WORK REQUEST. With no line omitted, restate the records below exactly as they appear.

Collected data
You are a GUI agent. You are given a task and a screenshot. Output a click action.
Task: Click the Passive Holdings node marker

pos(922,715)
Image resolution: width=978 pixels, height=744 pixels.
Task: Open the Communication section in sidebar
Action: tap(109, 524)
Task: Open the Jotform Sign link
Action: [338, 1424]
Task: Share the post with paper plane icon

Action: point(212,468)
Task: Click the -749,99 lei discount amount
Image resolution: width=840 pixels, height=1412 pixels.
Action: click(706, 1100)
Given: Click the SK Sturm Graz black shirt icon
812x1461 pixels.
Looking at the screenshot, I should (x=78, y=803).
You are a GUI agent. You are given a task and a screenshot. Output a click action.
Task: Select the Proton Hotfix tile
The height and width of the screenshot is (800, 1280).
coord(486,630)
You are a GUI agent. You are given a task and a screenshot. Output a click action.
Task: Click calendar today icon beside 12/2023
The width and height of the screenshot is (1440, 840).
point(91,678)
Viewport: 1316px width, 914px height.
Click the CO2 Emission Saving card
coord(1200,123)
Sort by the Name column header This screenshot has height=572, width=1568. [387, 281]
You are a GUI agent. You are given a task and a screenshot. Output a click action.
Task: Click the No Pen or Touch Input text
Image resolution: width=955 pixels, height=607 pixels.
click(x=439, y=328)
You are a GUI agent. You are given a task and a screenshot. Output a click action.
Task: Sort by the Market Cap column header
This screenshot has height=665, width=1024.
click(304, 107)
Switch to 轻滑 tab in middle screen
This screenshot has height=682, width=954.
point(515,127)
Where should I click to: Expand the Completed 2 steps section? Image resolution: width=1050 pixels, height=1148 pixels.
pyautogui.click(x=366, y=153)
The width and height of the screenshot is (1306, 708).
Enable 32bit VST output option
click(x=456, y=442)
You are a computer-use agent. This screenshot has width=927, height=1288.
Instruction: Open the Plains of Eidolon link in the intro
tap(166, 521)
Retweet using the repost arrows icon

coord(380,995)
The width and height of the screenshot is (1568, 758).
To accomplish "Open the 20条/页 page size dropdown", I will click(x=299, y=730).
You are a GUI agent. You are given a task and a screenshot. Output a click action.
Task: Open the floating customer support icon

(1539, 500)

ANSWER TO THIS EXERCISE.
You are a GUI agent. You are given a task and a screenshot. Output a click action.
Task: Click the Passive Holdings node marker

pos(922,715)
Image resolution: width=978 pixels, height=744 pixels.
Task: Open the Communication section in sidebar
Action: tap(109, 524)
Task: Open the Jotform Sign link
Action: [338, 1424]
Task: Share the post with paper plane icon

Action: point(212,468)
Task: Click the -749,99 lei discount amount
Image resolution: width=840 pixels, height=1412 pixels.
Action: click(706, 1100)
Given: Click the SK Sturm Graz black shirt icon
812x1461 pixels.
Looking at the screenshot, I should (x=78, y=803).
You are a GUI agent. You are given a task and a screenshot. Output a click action.
Task: Select the Proton Hotfix tile
The height and width of the screenshot is (800, 1280).
coord(486,630)
You are a GUI agent. You are given a task and a screenshot. Output a click action.
Task: Click calendar today icon beside 12/2023
The width and height of the screenshot is (1440, 840).
point(91,678)
Viewport: 1316px width, 914px height.
Click the CO2 Emission Saving card
coord(1200,123)
Sort by the Name column header This screenshot has height=572, width=1568. [387, 281]
You are a GUI agent. You are given a task and a screenshot. Output a click action.
Task: Click the No Pen or Touch Input text
Image resolution: width=955 pixels, height=607 pixels.
click(x=439, y=328)
You are a GUI agent. You are given a task and a screenshot. Output a click action.
Task: Sort by the Market Cap column header
This screenshot has height=665, width=1024.
click(304, 107)
Switch to 轻滑 tab in middle screen
This screenshot has height=682, width=954.
point(515,127)
Where should I click to: Expand the Completed 2 steps section? Image resolution: width=1050 pixels, height=1148 pixels.
pyautogui.click(x=366, y=153)
The width and height of the screenshot is (1306, 708).
Enable 32bit VST output option
click(x=456, y=442)
You are a computer-use agent. This screenshot has width=927, height=1288.
Instruction: Open the Plains of Eidolon link in the intro
tap(166, 521)
Retweet using the repost arrows icon

coord(380,995)
The width and height of the screenshot is (1568, 758).
To accomplish "Open the 20条/页 page size dropdown", I will click(x=299, y=730).
You are a GUI agent. You are given a task and a screenshot. Output a click action.
Task: Open the floating customer support icon

(1539, 500)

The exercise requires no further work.